Distribution. Now widely spread by cultivation through the tropical and subtropical regions of the two worlds and probably a native of America from western Texas to northern Chile; growing in Texas apparently naturally in the arid and almost uninhabited region between the Nueces and Rio Grande; naturalized and now covering great areas in the valley of the Guadalupe River near Victoria, Victoria County, Texas.

Largely cultivated in southern Europe for its fragrant flowers used in the manufacture of perfumery, as an ornament of gardens in all warm countries, and in India as a hedge plant.

2. [Acacia tortuosa] Willd.

Leaves generally less than 1′ long, short-petiolate, with a slender puberulous rachis and usually 3 or 4 pairs of pinnæ; early deciduous; pinnæ sessile or short-stalked, remote, with 10—15 pairs of linear somewhat falcate leaflets, acute, tipped with a minute point, subsessile, light green, glabrous, 1/20′—1/16′ long.
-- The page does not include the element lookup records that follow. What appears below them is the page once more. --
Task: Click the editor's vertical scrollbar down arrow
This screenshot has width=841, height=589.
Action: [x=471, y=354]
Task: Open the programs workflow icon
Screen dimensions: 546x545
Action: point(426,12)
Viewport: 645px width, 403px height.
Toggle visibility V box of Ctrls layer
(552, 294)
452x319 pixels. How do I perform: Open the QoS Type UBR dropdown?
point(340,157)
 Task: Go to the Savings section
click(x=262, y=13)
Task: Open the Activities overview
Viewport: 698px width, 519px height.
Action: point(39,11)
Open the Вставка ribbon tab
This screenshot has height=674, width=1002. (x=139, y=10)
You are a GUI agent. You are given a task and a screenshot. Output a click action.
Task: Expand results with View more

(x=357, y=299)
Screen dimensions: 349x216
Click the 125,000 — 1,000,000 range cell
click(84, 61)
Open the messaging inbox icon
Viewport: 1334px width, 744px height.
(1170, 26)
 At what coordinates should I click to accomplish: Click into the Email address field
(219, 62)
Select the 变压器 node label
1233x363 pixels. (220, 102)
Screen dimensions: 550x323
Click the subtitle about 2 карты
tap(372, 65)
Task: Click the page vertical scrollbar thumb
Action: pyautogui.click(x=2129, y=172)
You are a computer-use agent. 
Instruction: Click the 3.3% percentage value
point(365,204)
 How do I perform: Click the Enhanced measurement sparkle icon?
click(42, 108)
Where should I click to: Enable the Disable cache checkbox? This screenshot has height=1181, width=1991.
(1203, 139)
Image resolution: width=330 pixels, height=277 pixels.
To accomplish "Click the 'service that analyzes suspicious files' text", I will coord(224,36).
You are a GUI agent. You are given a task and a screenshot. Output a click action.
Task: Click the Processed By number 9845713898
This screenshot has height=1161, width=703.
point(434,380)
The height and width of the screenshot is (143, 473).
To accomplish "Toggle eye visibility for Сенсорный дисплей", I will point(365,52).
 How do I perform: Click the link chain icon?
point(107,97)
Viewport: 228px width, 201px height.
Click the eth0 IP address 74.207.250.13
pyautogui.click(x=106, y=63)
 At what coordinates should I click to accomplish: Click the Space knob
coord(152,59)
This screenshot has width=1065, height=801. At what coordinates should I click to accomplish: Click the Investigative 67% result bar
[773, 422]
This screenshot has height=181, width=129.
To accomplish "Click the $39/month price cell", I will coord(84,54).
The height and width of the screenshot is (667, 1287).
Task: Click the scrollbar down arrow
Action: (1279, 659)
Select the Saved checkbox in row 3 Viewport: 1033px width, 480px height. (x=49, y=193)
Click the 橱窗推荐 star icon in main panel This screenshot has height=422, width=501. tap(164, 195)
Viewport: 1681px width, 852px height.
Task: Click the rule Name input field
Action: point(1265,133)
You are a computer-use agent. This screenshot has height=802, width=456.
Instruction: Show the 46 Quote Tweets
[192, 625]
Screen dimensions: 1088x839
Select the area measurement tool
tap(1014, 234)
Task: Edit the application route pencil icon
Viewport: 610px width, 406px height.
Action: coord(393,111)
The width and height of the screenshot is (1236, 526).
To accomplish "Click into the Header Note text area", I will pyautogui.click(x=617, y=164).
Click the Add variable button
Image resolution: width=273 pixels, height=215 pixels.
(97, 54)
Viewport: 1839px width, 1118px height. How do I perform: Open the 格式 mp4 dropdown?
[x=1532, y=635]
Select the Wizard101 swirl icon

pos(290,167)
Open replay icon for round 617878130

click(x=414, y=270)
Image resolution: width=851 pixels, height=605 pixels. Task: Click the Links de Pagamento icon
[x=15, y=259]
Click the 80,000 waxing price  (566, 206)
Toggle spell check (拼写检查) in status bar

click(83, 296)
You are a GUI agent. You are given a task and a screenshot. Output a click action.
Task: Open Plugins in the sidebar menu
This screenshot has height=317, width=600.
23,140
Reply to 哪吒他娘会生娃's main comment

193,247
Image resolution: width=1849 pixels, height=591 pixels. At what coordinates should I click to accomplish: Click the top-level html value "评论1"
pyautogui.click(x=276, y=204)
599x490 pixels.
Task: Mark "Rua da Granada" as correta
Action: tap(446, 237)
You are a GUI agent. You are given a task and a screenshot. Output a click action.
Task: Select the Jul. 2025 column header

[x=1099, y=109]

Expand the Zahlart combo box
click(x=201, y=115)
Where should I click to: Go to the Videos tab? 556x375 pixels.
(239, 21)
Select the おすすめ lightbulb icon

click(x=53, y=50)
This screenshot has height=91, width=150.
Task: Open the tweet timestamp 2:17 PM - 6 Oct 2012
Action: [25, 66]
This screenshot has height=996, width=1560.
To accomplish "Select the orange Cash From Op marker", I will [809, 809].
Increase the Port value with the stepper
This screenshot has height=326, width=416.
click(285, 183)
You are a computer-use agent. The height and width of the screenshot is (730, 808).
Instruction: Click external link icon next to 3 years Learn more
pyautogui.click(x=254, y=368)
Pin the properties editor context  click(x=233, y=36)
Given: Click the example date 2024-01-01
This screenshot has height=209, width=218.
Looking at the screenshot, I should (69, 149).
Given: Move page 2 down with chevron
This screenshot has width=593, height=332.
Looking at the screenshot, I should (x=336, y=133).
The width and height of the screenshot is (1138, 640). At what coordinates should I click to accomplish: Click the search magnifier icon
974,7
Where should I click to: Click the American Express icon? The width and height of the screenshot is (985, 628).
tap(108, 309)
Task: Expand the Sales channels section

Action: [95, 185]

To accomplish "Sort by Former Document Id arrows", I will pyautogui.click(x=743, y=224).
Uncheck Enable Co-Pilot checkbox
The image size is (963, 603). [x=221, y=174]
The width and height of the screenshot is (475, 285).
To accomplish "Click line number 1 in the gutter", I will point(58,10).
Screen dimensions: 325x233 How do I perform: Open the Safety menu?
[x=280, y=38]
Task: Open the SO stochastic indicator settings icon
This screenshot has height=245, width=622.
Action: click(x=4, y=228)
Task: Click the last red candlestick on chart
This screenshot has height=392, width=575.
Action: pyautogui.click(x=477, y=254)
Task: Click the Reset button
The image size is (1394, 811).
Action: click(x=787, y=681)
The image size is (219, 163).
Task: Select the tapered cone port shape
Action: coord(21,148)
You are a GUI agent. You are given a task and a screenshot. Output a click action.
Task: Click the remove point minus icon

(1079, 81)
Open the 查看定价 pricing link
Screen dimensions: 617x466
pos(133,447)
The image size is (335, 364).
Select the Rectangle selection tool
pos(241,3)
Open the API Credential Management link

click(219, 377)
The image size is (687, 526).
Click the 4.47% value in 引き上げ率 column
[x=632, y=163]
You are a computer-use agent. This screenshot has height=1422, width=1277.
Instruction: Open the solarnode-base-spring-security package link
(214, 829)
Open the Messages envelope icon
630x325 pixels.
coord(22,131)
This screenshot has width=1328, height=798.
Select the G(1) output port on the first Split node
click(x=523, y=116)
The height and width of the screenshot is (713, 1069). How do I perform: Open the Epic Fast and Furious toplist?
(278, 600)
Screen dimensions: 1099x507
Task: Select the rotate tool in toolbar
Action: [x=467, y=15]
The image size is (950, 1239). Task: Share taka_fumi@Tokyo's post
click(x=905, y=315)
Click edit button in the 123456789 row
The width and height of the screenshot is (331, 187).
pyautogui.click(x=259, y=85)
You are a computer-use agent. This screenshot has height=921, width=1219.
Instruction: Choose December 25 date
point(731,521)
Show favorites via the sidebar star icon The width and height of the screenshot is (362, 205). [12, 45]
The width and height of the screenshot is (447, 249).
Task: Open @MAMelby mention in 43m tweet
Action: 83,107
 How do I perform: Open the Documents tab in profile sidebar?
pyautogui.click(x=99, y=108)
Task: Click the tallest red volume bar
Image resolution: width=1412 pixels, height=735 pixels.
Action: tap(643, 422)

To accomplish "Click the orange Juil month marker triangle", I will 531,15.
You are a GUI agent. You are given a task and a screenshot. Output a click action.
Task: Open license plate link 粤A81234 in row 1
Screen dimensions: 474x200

Flowers minute, bright yellow, very fragrant, in the axils of clavate pilose bracts, in heads ¼′—⅜′ in diameter, appearing in March with or just before the unfolding leaves, on clustered or solitary slender puberulous peduncles ½′—¾′ long, and furnished at apex with 2 minute connate bracts; calyx only about one third as long as the corolla, with short puberulous lobes; corolla puberulous at apex, less than half as long as the filaments; ovary covered with short close pubescence. Fruit elongated, linear, slightly compressed, somewhat constricted between the seeds, dark red-brown and cinereo-puberulous, 3′—5′ long and about ¼′ wide; seeds in 1 series, obovoid, compressed, dark red-brown, lustrous, about ¼′ long, faintly marked by large oval rings.

A tree, occasionally 15°—20° high, with a straight trunk 5′—6′ in diameter, stout wide-spreading branches forming an open irregular head, and slender somewhat zigzag slightly angled reddish brown branchlets roughened by numerous minute round lenticels, villose with short pale hairs, and armed with thin terete puberulous spines occasionally ¾′ long; in Texas usually shrubby, with numerous stems forming a symmetric round-topped bush only a few feet high. Bark dark brown or nearly black, and deeply furrowed.

Distribution. Valley of the Rio Cibolo to Eagle Pass on the Rio Grande, Maverick County, Texas; and in northern and southern Mexico, the West Indies, Venezuela, and on the Galapagos Islands; in Texas probably arborescent only on the plains of the Rio Grande near Spofford, Kinney County.

3. [Acacia Emoriana] Benth.

Leaves 3½′—4′ long, with a slender petiole and rachis, villose-pubescent early in the season, becoming nearly glabrous; and 4 or 5 pairs of pinnæ; falling late in the autumn; pinnæ on slender stalks ¼′ in length, with 5—7 pairs of oblong leaflets rounded and apiculate at apex, obliquely rounded at base, short-petiolulate, pointing forward, when they unfold densely villose above and on the margins, and hoary-tomentose below, becoming glabrous, gray-green rather darker above than below, ⅓′ long. Flowers subsessile, puberulous, in interrupted spikes, ¾′—1′ in length, densely hoary-tomentose when they first appear late in March, on villose peduncles ½′—1′ in length, and furnished near the apex with lanceolate caducous bracts; calyx about half the length of the ovate acute petals ciliate on the margins, about 1/12′ long and much shorter than the stamens; ovary stipitate, glabrous. Fruit fully grown in July, stipitate much compressed, rounded and sometimes slightly emarginate at apex, gradually narrowed and obliquely cuneate at base, with much thickened revolute undulate margins, densely pubescent early in the season, becoming puberulous, 5′ or 6′ long, 1¼′—1½′ wide and many-seeded, or nearly orbicular and 1 or 2-seeded; seeds in one series, oval, the two sides unsymmetric, obliquely pointed at base, rounded at apex, compressed, dark chestnut-brown and lustrous, ½′ long and ¼′ wide.